От Витгенштейна (границы моего языка означают границы моего мира) до Хайдеггера (язык — дом бытия) философы пришли к выводу: мы не столько познаём объективную реальность "как она есть", сколько живём внутри языковых и культурных матриц, которые эту реальность для нас конструируют.
Религиозный и научный способы описания мира — это разные "языковые игры" (в терминах Витгенштейна). Каждая игра строится по своим правилам, использует свой словарь и отвечает на свой круг вопросов.
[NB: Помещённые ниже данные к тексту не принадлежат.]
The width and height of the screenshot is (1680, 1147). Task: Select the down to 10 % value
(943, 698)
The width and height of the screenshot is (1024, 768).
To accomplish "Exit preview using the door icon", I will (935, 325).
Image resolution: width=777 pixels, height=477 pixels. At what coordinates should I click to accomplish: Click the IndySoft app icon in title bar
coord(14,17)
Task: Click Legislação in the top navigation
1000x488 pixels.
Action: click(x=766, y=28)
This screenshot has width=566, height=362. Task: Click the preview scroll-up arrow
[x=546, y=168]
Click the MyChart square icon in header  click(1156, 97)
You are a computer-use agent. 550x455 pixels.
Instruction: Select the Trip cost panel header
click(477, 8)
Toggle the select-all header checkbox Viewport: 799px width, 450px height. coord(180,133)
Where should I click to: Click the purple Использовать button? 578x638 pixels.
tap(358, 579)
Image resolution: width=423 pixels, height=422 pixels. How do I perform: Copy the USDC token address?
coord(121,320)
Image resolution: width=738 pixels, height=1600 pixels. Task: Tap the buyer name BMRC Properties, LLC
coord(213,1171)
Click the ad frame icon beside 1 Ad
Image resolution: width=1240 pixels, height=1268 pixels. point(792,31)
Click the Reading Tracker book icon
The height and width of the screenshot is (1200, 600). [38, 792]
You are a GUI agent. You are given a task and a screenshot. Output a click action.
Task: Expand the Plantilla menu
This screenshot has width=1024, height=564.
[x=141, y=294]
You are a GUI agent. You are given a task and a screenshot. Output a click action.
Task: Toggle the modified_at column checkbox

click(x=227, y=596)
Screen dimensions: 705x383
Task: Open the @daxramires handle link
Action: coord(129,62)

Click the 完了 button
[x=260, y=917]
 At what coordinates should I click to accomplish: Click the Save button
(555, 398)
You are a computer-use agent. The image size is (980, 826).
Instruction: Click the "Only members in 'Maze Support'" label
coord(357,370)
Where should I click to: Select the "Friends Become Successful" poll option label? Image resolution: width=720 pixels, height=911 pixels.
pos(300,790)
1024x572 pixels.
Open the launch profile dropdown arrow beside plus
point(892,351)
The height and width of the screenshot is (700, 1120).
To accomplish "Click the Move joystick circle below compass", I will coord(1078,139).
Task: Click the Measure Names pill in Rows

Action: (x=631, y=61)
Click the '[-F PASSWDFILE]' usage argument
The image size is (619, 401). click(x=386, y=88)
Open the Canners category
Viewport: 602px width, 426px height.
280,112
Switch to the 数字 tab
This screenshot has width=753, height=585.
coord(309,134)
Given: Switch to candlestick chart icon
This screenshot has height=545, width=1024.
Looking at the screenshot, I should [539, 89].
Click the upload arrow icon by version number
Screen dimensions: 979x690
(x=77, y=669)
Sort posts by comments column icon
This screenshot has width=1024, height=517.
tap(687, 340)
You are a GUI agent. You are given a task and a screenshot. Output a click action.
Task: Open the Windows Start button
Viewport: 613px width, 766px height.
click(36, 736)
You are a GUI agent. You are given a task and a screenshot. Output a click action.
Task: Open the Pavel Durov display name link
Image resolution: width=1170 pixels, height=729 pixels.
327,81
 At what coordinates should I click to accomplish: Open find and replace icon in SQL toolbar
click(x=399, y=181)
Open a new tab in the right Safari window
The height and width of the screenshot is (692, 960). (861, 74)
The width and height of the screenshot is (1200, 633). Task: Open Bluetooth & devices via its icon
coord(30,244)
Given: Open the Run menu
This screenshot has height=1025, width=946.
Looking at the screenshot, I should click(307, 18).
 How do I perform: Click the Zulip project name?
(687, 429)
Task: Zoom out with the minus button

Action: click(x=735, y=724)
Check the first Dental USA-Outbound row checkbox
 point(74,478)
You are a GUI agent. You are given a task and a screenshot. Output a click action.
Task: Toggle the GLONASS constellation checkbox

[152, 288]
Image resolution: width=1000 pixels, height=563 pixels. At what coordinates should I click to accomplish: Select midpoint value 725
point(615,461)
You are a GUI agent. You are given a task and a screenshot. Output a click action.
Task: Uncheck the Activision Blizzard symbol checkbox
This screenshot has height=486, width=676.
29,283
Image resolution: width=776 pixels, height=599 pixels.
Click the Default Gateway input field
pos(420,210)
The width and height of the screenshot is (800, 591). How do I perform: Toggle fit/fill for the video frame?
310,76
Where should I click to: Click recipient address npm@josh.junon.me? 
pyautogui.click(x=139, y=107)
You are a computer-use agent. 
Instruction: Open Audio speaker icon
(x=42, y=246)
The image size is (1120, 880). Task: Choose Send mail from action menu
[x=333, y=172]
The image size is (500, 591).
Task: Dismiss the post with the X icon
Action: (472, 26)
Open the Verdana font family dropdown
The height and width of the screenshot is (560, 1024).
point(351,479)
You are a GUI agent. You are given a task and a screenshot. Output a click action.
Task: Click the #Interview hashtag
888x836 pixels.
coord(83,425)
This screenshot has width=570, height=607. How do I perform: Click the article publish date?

Научный дискурс блестяще объясняет, как устроены физические процессы, но он принципиально не приспособлен для ответа на вопросы "зачем?" и "что это значит?" — а это сфера этики, метафизики, экзистенциальных поисков.
Проблема "воинствующего атеиста" часто в том, что он, подобно инквизитору, объявляет свой словарь единственно верным: "Если ваши категории не совпадают с моими, значит, вы заблуждаетесь". Но его научный инструментарий просто не предназначен для решения целого ряда фундаментальных вопросов:
~ Этического: Почему, в конце концов, нельзя есть младенцев? (Наука может описать последствия, но не даст морального императива).
~ Экзистенциального: В чём смысл жизни?
~ Онтологического: Почему вообще существует нечто, а не ничто?
~ Гносеологического: Как мы вообще что-либо познаём и можем ли быть в этом уверены?
Когда философ или богослов спрашивает о природе добра и зла, о смысле страдания, о свободе воли, наука либо молчит, либо даёт редукционистские описания (например, сводя любовь к биохимии), которые явно недостаточны для полноты человеческого опыта.
Таким образом, конструктивный диалог между религией и наукой возможен только тогда, когда мы признаем условность и ограниченность любого словаря. Когда мы уважаем различие языковых игр и понимаем, что не все вопросы мироздания укладываются в рамки одной, даже самой успешной, парадигмы.